DIRECTION> Put the lines of the data, starting with the line containing "Open the 开局奖励一亿条命 book title" and ending with the line containing "Looking at the screenshot, I should click(256, 124).", into a JSON list of strings, one string per line. Leave out blank lines and include both end lines.

STORED RECORDS>
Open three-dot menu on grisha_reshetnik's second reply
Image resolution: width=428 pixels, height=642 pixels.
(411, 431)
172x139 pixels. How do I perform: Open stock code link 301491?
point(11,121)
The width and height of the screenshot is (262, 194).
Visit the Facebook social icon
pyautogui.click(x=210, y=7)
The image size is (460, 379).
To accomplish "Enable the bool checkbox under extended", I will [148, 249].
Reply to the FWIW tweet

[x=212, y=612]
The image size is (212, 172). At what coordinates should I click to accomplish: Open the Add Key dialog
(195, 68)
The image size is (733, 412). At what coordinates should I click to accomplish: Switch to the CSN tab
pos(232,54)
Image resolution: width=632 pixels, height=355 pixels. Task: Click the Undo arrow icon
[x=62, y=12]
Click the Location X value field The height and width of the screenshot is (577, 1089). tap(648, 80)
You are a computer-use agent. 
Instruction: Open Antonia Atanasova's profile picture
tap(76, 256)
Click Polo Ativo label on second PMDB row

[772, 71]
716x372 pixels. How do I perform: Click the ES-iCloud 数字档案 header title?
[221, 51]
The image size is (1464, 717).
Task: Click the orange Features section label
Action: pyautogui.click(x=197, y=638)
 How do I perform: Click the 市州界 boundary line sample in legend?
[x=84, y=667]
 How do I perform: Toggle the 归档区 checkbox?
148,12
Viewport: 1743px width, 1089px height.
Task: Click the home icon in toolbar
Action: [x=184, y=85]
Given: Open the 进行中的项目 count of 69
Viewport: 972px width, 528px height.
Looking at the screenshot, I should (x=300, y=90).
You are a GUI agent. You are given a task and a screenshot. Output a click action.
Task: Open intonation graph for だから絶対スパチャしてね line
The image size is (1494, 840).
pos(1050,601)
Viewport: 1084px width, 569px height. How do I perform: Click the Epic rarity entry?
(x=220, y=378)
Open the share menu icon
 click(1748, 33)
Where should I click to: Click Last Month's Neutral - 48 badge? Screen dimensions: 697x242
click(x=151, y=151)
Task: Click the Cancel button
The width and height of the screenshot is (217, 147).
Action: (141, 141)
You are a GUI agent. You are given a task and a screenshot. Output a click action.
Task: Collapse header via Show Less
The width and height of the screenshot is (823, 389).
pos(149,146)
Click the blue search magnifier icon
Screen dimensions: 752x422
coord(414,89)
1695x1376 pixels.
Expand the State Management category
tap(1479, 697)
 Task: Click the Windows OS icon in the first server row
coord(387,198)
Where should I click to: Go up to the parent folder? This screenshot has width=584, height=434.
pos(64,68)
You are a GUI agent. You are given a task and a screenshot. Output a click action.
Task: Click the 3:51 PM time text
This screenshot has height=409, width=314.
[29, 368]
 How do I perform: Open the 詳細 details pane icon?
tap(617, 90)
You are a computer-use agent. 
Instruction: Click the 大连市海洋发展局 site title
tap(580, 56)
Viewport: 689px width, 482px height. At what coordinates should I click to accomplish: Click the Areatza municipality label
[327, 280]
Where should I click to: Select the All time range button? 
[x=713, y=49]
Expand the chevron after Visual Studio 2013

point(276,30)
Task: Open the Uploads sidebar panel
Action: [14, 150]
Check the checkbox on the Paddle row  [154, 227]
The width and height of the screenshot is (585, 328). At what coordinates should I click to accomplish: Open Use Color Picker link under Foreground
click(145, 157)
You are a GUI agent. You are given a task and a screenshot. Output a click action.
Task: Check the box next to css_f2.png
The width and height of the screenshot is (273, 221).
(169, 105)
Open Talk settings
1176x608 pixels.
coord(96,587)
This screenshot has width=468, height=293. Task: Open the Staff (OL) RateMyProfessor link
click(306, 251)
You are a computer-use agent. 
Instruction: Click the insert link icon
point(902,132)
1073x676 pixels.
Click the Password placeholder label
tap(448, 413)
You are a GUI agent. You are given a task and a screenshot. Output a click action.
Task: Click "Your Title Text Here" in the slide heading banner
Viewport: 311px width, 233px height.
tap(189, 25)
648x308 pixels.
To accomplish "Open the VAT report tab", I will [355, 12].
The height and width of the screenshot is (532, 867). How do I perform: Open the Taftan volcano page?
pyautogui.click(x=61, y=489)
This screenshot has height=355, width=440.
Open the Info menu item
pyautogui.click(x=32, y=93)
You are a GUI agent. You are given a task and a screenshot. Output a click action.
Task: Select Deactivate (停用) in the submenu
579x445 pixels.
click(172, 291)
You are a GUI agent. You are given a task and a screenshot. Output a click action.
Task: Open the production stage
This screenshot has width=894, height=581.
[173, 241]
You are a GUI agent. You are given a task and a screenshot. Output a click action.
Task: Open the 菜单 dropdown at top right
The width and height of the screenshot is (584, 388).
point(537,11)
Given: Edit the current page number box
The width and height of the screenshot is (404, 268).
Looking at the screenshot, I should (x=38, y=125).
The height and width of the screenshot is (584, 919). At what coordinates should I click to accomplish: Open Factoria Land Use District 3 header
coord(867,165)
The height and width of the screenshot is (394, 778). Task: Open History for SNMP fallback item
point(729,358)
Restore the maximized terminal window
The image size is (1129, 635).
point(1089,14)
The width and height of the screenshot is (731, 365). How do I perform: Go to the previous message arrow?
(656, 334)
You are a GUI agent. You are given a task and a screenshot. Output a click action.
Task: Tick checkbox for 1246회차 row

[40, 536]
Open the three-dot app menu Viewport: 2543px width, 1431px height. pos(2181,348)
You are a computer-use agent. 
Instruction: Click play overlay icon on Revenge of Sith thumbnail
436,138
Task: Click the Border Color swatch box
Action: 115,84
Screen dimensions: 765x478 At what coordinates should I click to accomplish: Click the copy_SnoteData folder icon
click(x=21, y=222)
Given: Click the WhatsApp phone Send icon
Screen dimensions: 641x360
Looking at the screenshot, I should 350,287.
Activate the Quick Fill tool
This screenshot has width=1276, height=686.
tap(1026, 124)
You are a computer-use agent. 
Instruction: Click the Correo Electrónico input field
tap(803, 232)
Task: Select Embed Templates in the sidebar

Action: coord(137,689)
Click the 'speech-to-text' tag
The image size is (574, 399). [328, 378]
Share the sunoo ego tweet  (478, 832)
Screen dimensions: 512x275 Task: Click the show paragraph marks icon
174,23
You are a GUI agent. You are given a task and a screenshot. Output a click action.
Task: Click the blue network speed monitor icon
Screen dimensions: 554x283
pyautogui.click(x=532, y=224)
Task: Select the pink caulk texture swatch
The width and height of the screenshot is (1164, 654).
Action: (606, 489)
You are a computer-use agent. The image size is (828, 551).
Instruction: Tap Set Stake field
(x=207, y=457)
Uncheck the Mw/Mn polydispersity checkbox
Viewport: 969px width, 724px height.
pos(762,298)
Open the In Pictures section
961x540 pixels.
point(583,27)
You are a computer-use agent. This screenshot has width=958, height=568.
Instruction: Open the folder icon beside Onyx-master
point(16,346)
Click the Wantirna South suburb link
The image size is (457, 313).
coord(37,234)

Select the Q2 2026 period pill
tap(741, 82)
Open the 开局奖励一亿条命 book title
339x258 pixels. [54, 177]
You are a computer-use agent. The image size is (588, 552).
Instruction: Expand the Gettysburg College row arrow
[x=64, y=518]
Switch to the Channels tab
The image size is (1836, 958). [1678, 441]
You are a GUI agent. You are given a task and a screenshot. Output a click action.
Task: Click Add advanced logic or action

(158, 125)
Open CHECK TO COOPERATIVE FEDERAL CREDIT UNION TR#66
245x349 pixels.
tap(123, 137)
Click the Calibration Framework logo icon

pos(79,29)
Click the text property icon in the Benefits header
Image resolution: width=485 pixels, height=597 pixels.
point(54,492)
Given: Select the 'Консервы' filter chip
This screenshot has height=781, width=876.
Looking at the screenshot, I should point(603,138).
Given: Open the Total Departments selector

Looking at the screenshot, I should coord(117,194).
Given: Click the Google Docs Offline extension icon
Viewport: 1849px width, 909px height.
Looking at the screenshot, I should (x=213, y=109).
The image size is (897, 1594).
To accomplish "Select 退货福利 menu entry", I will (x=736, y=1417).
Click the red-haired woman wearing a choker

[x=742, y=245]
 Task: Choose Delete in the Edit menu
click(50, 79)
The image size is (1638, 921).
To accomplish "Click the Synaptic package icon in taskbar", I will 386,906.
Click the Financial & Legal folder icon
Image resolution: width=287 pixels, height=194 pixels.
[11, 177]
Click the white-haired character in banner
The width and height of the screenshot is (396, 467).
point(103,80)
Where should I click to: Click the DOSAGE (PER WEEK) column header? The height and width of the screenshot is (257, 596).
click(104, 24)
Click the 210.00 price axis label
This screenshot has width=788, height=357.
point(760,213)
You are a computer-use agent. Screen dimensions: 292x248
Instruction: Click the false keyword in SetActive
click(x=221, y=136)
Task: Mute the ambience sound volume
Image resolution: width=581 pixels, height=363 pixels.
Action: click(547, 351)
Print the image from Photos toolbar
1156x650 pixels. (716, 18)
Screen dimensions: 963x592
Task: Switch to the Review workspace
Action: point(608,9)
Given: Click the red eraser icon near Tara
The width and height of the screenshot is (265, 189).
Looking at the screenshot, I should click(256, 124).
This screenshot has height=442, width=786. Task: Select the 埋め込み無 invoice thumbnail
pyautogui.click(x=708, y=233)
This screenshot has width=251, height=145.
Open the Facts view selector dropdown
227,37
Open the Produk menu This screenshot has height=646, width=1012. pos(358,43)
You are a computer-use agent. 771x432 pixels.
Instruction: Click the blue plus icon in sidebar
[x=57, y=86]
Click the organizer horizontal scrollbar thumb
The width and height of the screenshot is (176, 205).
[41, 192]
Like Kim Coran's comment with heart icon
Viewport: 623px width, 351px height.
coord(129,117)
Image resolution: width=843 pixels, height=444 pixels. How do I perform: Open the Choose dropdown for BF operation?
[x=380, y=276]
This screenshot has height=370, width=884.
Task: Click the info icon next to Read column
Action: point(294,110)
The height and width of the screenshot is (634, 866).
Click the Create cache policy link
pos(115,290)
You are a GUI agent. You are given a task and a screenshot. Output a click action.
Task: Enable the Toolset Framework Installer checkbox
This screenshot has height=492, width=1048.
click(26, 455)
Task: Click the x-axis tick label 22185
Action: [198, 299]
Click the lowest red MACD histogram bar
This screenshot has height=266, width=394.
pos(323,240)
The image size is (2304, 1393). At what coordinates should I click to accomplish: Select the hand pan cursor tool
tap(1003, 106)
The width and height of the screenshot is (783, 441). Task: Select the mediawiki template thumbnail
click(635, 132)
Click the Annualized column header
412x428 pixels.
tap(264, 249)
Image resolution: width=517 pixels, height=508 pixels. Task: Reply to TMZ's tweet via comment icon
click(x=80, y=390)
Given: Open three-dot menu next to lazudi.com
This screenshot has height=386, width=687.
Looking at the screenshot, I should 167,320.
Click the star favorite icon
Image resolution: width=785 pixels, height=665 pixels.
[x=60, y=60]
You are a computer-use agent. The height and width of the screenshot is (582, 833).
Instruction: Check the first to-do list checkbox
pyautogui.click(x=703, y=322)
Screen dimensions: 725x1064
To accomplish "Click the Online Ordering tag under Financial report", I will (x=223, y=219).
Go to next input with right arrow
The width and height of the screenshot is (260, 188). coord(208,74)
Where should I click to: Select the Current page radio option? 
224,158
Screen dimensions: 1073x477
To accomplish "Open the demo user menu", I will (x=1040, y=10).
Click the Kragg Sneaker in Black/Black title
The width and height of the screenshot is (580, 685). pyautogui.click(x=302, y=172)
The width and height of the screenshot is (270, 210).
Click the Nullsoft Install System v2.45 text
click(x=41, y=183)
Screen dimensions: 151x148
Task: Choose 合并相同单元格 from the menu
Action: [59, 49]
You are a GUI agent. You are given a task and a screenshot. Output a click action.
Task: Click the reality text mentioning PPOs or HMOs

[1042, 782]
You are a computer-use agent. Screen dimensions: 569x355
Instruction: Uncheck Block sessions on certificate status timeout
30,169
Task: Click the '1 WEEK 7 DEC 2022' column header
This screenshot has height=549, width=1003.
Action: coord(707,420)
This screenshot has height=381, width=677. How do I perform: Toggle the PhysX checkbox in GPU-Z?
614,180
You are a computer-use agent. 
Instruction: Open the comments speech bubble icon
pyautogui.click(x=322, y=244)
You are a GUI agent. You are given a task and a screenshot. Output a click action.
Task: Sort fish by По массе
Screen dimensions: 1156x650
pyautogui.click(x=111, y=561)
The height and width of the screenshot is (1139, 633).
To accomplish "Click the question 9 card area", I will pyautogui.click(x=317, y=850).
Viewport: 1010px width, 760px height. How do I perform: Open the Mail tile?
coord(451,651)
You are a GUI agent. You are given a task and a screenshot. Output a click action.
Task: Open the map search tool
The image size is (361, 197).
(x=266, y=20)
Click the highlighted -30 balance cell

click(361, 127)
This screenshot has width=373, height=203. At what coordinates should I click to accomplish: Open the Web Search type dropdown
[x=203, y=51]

SOLUTION>
[
  "Open the 开局奖励一亿条命 book title",
  "339x258 pixels. [54, 177]",
  "You are a computer-use agent. The image size is (588, 552).",
  "Instruction: Expand the Gettysburg College row arrow",
  "[x=64, y=518]",
  "Switch to the Channels tab",
  "The image size is (1836, 958). [1678, 441]",
  "You are a GUI agent. You are given a task and a screenshot. Output a click action.",
  "Task: Click Add advanced logic or action",
  "(158, 125)",
  "Open CHECK TO COOPERATIVE FEDERAL CREDIT UNION TR#66",
  "245x349 pixels.",
  "tap(123, 137)",
  "Click the Calibration Framework logo icon",
  "pos(79,29)",
  "Click the text property icon in the Benefits header",
  "Image resolution: width=485 pixels, height=597 pixels.",
  "point(54,492)",
  "Given: Select the 'Консервы' filter chip",
  "This screenshot has height=781, width=876.",
  "Looking at the screenshot, I should point(603,138).",
  "Given: Open the Total Departments selector",
  "Looking at the screenshot, I should coord(117,194).",
  "Given: Click the Google Docs Offline extension icon",
  "Viewport: 1849px width, 909px height.",
  "Looking at the screenshot, I should (x=213, y=109).",
  "The image size is (897, 1594).",
  "To accomplish \"Select 退货福利 menu entry\", I will (x=736, y=1417).",
  "Click the red-haired woman wearing a choker",
  "[x=742, y=245]",
  " Task: Choose Delete in the Edit menu",
  "click(50, 79)",
  "The image size is (1638, 921).",
  "To accomplish \"Click the Synaptic package icon in taskbar\", I will 386,906.",
  "Click the Financial & Legal folder icon",
  "Image resolution: width=287 pixels, height=194 pixels.",
  "[11, 177]",
  "Click the white-haired character in banner",
  "The width and height of the screenshot is (396, 467).",
  "point(103,80)",
  "Where should I click to: Click the DOSAGE (PER WEEK) column header? The height and width of the screenshot is (257, 596).",
  "click(104, 24)",
  "Click the 210.00 price axis label",
  "This screenshot has width=788, height=357.",
  "point(760,213)",
  "You are a computer-use agent. Screen dimensions: 292x248",
  "Instruction: Click the false keyword in SetActive",
  "click(x=221, y=136)",
  "Task: Mute the ambience sound volume",
  "Image resolution: width=581 pixels, height=363 pixels.",
  "Action: click(547, 351)",
  "Print the image from Photos toolbar",
  "1156x650 pixels. (716, 18)",
  "Screen dimensions: 963x592",
  "Task: Switch to the Review workspace",
  "Action: point(608,9)",
  "Given: Click the red eraser icon near Tara",
  "The width and height of the screenshot is (265, 189).",
  "Looking at the screenshot, I should click(256, 124)."
]